HAVANA — Cuba's electrical grid collapsed again on Sunday, the fourth such failure in 48 hours, raising fresh doubts about a quick fix on an island already suffering from severe shortages of food, fuel and medicine.
The blackout, after weeks of rolling outages, sparked some small protests around the Caribbean island, where a tropical storm threatened to hamper efforts to restore power.
Cuba's national electrical grid first crashed around midday on Friday after the island's largest power plant shut down, sowing chaos and leaving around 10 million people in the dark. The grid has collapsed three times since, underscoring the precarious state of the country's infrastructure.
The repeated failures mark a major setback in the government's efforts to quickly restore power to exhausted residents, a majority of which have already suffered from months of blackouts through the Caribbean`s sultry summer.
Cuban president Miguel Diaz-Canel appeared Sunday evening on national television dressed in olive drab military attire, encouraging Cubans to air their grievances over the situation with discipline and civility.
"We are not going to accept nor allow anyone to act with vandalism and much less to alter the tranquility of our people," said Diaz-Canel, who is rarely seen in uniform.
The capital Havana was entirely blacked out on Sunday evening, with only scattered businesses, bars and homes running on small fuel-fired generators. Most of the city of 2 million was quiet. Residents played dominoes on the sidewalk, listened to music on battery-powered radios and sat on doorsteps.
A heavy police presence was visible at points throughout the city.
Reuters journalists witnessed several "cacerolazos" - pot-banging protests common in Latin America - in neighborhoods on the outskirts of Havana.

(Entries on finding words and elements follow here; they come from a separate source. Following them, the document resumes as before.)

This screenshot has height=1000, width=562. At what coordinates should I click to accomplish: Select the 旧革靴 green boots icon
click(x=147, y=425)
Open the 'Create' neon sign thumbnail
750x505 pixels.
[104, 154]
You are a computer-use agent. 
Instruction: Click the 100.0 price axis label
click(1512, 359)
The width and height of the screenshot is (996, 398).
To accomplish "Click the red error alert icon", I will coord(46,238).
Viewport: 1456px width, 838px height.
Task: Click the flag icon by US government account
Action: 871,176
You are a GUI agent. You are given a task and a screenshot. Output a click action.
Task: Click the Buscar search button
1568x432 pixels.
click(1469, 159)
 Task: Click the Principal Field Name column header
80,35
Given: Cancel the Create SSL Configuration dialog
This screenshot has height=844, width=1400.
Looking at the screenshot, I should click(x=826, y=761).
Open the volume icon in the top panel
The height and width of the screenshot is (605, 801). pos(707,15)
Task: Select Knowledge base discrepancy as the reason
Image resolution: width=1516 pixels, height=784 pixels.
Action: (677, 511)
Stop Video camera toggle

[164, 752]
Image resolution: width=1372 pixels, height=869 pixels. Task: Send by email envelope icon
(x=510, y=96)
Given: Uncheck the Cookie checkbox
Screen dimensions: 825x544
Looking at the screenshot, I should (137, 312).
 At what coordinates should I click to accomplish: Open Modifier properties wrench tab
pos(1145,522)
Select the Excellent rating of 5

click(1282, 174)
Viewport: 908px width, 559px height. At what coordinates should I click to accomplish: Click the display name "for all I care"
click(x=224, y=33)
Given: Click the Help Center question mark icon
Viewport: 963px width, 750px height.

Protesters angry over shortages of food, water and electricity blocked roads with trash heaps in San Miguel de Padron, a poor neighborhood on the outskirts of the city before being dispersed by security forces.
Energy and mines minister Vicente de la O Levy said on Sunday he recognized the blackouts were bothersome to residents, but said most Cubans understood and supported government efforts to restore power.
"It is Cuban culture to cooperate," O Levy told reporters on Sunday. "Those isolated and minimal incidents that do exist, we catalog them as incorrect, as indecent."
Earlier on Sunday, Cuba had restored power to 160,000 clients in Havana just prior to the grid's Sunday collapse, giving some residents a glimmer of hope.
The day took a turn for the worse late in the afternoon, however, when another total grid collapse forced authorities to start again from scratch, raising the specter of a several more days of widespread outages.
Officials initially said power would be restored by Monday or Tuesday. It was not immediately clear how much the latest setback would delay the government's efforts.
Those efforts were also hampered by Tropical Storm Oscar, which made landfall on the Caribbean island on Sunday, bringing strong winds, a powerful storm surge and rain to parts of eastern Cuba.
The Communist-run government canceled school through Wednesday - a near unprecedented move in Cuba - citing the hurricane and the ongoing energy crisis. Officials said only essential workers should report to work on Monday.
Rising tensions
Housewife Anabel Gonzalez, of old Havana, a neighborhood popular with tourists, said she was growing desperate after three days without power.
"My cell phone is dead and look at my refrigerator. The little that I had has all gone to waste," she said, pointing to bare shelves in her two-room home.
Others complained they had not received water since blackouts began.
Internet traffic dropped off sharply in Cuba over the weekend, according to data from internet monitoring group NetBlocks, as vast power outages made it all but impossible for most island residents to charge phones and get online.
The government has blamed weeks of worsening blackouts - as long as 10 to 20 hours a day across much of the island - on deteriorating infrastructure, fuel shortages and rising demand.
Cuba also blames the U.S. trade embargo, as well as sanctions instituted by then-President Donald Trump, for ongoing difficulties in acquiring fuel and spare parts to operate and maintain its oil-fired plants.
The U.S. has denied any role in the grid failures.
Cuba depends on imports to feed its largely obsolete, oil-fired power plants. Fuel deliveries to the island have dropped significantly this year as Venezuela, Russia and Mexico, once important suppliers, have slashed their exports to Cuba.
Ally Venezuela - struggling to supply its own market - cut by half its deliveries of subsidized fuel to Cuba this year, forcing the island to search for more costly oil on the spot market.
Mexico, another frequent supplier, appeared also to have cut fuel flows to Cuba during a presidential election year.
Recently elected President Claudia Sheinbaum has not said if the state-supported supply to Cuba will continue under same terms under her administration.